Short Name |
HTTP:IIS:ODATA-PROTOCOL-DOS |
---|---|
Severity |
Major |
Recommended |
No |
Recommended Action |
Drop |
Category |
HTTP |
Keywords |
Microsoft Internet Information Services OData web applications Protocol Denial Of Service |
Release Date |
2013/01/06 |
Update Number |
2222 |
Supported Platforms |
idp-4.0+, isg-3.0+, j-series-9.5+, mx-11.4+, srx-12.1+, srx-branch-12.1+, vmx-17.4+, vsrx-12.1+, vsrx3bsd-18.2+ |
This signature detects attempts to exploit a known vulnerability in the Microsoft Internet Information Services(IIS) OData protocol. An attacker can send a specially crafted URL request to a Web page hosted by Internet Information Services.
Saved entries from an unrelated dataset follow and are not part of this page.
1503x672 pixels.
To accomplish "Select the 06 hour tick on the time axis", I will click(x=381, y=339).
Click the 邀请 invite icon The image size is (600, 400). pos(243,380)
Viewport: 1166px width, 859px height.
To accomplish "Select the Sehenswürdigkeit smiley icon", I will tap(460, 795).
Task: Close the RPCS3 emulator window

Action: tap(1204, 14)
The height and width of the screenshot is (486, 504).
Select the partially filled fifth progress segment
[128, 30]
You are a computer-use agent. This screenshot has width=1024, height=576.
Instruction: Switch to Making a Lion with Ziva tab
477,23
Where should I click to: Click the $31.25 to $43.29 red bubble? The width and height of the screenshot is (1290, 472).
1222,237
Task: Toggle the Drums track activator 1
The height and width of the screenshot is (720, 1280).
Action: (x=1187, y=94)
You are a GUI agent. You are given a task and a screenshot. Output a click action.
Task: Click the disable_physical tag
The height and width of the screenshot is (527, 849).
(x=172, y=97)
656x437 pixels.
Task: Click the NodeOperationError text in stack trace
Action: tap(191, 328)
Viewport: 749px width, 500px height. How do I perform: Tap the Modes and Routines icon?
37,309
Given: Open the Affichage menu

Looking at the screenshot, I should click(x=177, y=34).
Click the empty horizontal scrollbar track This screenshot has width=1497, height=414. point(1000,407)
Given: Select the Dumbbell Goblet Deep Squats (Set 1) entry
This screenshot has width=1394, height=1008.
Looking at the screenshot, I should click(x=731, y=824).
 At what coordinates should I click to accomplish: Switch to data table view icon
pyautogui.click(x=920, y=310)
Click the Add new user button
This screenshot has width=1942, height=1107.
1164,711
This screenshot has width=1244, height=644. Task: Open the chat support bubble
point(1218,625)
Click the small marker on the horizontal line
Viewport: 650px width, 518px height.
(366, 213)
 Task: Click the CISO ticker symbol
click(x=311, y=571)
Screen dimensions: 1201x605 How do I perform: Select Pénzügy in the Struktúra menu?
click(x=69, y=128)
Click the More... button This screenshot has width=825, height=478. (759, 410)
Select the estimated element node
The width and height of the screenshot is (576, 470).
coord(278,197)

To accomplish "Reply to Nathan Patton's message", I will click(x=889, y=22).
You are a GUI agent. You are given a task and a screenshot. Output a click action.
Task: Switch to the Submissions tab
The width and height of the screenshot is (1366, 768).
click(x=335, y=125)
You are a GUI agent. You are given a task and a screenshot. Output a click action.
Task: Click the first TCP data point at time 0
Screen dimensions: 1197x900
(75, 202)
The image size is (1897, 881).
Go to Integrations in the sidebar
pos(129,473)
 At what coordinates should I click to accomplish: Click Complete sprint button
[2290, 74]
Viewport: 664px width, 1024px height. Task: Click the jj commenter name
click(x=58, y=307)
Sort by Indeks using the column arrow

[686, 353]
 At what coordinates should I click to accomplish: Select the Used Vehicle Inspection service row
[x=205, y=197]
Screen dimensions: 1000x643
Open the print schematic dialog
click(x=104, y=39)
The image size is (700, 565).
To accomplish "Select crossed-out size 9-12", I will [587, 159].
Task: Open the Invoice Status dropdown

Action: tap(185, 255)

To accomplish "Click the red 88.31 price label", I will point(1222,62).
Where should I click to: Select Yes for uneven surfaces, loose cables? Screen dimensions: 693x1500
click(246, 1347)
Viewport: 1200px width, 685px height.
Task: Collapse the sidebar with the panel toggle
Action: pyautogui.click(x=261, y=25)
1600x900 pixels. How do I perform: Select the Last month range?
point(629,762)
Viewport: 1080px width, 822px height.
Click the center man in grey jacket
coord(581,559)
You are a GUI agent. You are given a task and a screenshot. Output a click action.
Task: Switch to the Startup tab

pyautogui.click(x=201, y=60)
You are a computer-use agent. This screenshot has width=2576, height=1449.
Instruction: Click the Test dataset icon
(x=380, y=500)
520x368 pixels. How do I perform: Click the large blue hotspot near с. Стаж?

If successful, the attacker can interrupt service where the server would become un-responsive.
The WCF Replace function in the Open Data (aka OData) protocol implementation in Microsoft .NET Framework 3.5, 3.5 SP1, 3.5.1, and 4, and the Management OData IIS Extension on Windows Server 2012, allows remote attackers to cause a denial of service (resource consumption and daemon restart) via crafted values in HTTP requests, aka "Replace Denial of Service Vulnerability."